Init : someone could comment this ?

Lennart Poettering mzerqung at 0pointer.de
Mon Jan 7 18:26:48 UTC 2008


On Mon, 07.01.08 11:59, Les Mikesell (lesmikesell at gmail.com) wrote:

>
> Lennart Poettering wrote:
>> Everytime I hear someone mentioning initng I get a headache.
>> They got almost everything wrong you can get wrong in an init
>> system. The kept the worst things from SysV (such as numerical
>> "runlevels"),
>
> What's wrong with numerical runlevels other than Linux flavors starting the 
> network in level 2 instead of 3?

They don't make any sense, that's wrong with them.

Why only 6 of them?

I never understood why a process like "shutdown" or "reboot" should be
considered a "level". Do you?

Nobody knows what the actually mean. They are using numeric ids for no
reason. I mean, people invented stuff like DNS for not having to
deal with random numbers that often. Why should they deal with random
numbers when dealing with init systems, then?

Almost all distributions use only 2 or 3 of them. 

Their configuration is plain awful.

They're totally awkward, because there are numeric levels and the
magic runlevel S.

Also, init doesn't really have any information what service is running
in which one is not for the current runlevel. To work around that the
configuration is highly redundant with lots of symlinks.

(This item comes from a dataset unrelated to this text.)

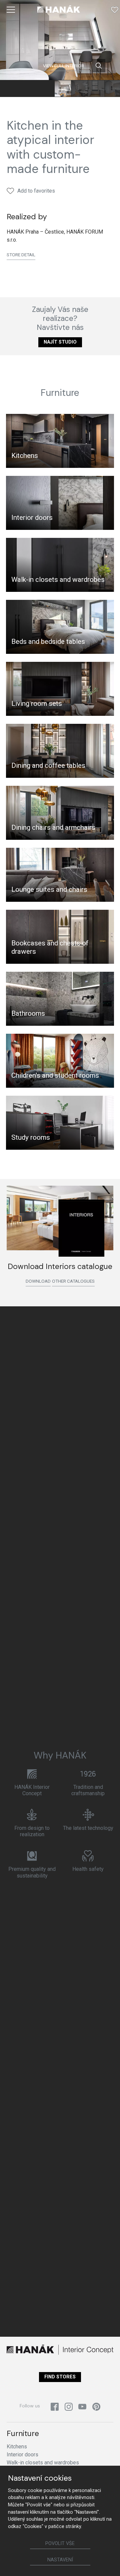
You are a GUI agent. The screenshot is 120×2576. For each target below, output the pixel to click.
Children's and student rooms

Then, on the philosophical level, having a single set of "runlevels"
just doesn't cut it, because services these days should only be
started maybe when a certain HW is around, or when some specific user
software runs that wants to make use of it. How do runlevels fit into
that? They are too static to reflect this dynamic way of starting and
stopping services properly.

In short, they don't make any sense. They should die.

Lennart

-- 
Lennart Poettering                        Red Hat, Inc.